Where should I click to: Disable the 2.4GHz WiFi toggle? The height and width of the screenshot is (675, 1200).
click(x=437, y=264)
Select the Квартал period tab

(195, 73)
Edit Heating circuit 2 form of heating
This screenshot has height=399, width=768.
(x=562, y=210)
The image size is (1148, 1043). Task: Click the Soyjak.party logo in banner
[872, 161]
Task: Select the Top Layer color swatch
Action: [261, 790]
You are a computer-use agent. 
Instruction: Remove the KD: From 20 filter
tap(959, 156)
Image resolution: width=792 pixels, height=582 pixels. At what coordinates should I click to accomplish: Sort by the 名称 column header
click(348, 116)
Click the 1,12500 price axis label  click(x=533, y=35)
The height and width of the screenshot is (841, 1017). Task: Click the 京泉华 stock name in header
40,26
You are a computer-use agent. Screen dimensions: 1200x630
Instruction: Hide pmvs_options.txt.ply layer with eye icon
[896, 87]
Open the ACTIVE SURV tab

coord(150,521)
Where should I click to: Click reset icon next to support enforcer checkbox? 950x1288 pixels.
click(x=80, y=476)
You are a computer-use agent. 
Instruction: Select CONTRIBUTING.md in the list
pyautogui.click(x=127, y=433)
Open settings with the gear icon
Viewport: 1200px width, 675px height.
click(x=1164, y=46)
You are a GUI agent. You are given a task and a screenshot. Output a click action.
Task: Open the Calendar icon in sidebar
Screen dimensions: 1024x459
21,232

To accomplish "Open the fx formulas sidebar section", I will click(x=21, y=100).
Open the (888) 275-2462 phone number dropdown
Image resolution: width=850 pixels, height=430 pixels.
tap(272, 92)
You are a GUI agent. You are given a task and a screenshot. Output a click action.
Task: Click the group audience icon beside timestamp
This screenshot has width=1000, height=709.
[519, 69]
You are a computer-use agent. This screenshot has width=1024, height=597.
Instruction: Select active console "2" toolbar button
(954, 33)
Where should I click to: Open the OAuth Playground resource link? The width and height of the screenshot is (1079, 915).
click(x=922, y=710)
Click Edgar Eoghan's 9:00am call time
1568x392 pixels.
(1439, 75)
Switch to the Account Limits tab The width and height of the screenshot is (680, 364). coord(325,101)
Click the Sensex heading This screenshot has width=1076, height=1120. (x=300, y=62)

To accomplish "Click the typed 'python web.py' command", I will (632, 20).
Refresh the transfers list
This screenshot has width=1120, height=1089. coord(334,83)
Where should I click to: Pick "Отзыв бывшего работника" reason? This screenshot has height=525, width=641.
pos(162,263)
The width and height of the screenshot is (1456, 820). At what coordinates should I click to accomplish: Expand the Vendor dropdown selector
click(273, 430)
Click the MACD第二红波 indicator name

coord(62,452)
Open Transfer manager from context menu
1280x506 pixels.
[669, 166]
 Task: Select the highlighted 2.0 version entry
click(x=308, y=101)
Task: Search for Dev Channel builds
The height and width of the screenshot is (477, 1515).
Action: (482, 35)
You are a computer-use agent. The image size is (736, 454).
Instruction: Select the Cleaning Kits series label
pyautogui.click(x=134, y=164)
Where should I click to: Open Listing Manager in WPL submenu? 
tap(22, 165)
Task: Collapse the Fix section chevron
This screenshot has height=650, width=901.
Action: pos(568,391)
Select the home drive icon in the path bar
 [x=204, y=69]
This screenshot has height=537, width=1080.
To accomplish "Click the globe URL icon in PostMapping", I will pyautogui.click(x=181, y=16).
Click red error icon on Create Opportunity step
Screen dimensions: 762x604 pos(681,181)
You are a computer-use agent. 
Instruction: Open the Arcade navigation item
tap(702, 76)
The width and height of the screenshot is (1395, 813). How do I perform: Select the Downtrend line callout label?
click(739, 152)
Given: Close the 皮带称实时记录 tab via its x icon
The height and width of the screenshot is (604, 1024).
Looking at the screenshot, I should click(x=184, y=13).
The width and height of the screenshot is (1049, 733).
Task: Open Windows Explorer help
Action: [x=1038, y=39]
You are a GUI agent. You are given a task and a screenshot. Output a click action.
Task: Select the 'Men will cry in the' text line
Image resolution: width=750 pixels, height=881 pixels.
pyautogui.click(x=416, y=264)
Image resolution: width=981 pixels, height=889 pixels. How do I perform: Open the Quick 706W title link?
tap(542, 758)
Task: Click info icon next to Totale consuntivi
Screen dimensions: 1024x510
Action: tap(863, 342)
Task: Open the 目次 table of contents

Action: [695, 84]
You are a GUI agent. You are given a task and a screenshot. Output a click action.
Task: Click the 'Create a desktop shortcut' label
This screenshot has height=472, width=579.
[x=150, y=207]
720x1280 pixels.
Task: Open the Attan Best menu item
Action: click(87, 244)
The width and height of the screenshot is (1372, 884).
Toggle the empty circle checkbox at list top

• • • • •

In the records above, some lines may contain the word "sidebar"; copy every one of them.

### [Result for this task]
Task: Open the Calendar icon in sidebar
To accomplish "Open the fx formulas sidebar section", I will click(x=21, y=100).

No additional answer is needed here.